The Cariboo Chilcotin Conservation Society is bowing out of the Gibraltar Technical Advisory Committee after eight years of involvement that have seen no progress, stated CCCS president Bill Lloyd.
In a letter addressed to the committee, Lloyd stated the resignation comes with reluctance and a sense of failure.
“Our focus and concern from the beginning has been to protect the health of the Fraser River Watershed,” Lloyd noted. “We have made it clear that, although we disagree with direct discharge of tailings effluent into the river, we would try to work within the parameters of the TAC to improve water management practices and specifically encourage the mine to explore and implement passive treatment options.”
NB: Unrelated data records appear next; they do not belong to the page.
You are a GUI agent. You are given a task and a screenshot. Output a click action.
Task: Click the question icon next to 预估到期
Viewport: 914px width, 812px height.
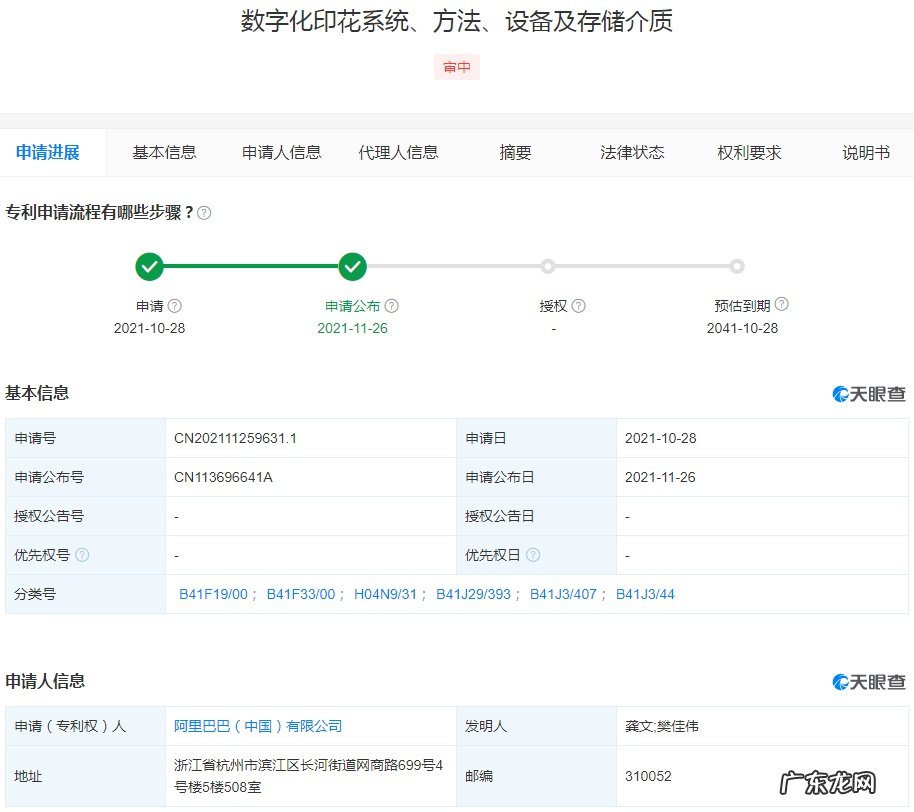pos(781,304)
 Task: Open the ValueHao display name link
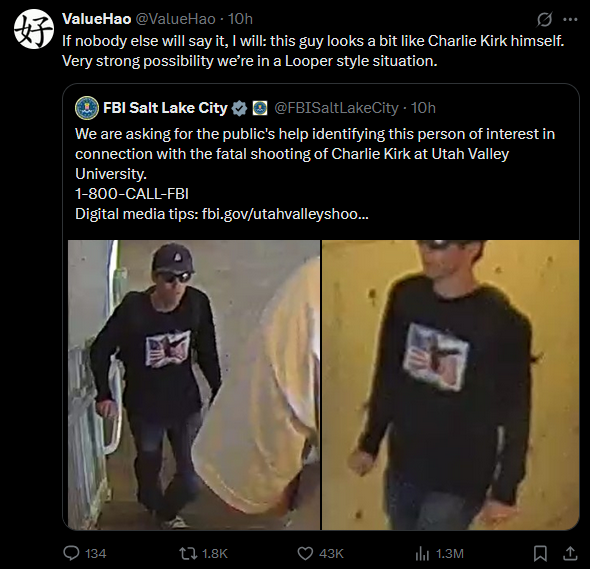(97, 19)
When contacted for an interview, the CCCS board of directors said it was holding comments until Lloyd returns to the Cariboo at the end of November.
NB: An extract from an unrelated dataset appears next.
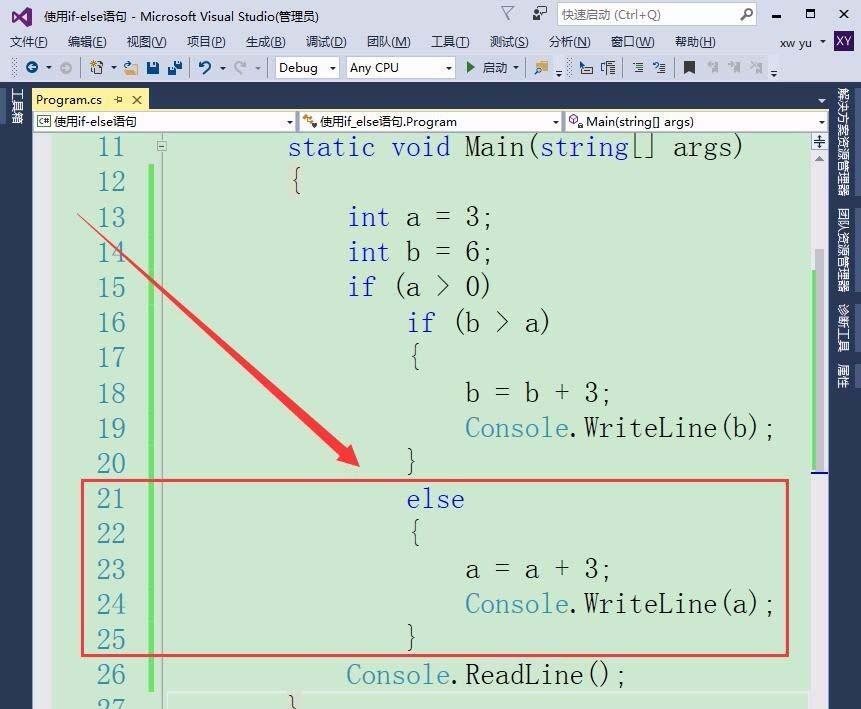Open the 调试 menu

(324, 42)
Gibraltar Mines is owned by Taseko Mines Ltd. Vice-president of corporate affairs Brian Battison said the company is disappointed about CCCS’s decision to withdraw its membership.
As a condition of the water discharge permit, the TAC was established to review the effects of the discharge at least once every five years, Battison said.
“The mine shares with the committee the data gathered from monitoring the water discharge and the members of the committee can provide science-based or traditional knowledge-based input to Gibraltar regarding the discharge.”
There are First Nations, the CCCS, Gibraltar, the general public and various provincial and federal department representatives on the committee, Battison added.
A spokesperson for the Ministry of Environment said it is unfortunate the Cariboo Chilcotin Conservation Society felt it needed to take this step.
“It’s important to have all voices heard at the Technical Advisory Committee,” the spokesperson said, noting the ministry continues to work with Gibraltar to make sure it has all the information in place to make a decision that protects human health and the environment.
Battison said the mine accumulates roughly six million cubic metres of water annually, predominantly from snow, rainfall and groundwater.
The discharge is monitored weekly and “there have been no negative effects whatsoever on aquatic life or fish,” Battison said.
Lloyd, however, said direct discharge into the Fraser River is an easy solution for the company and the Ministry of Environment, but it is not the correct one for the health of the watershed.
“The cumulative effects of this practice will remain unknown for some time and it is a problem that will be inherited by our grandchildren and the taxpayer,” Lloyd argued in the letter.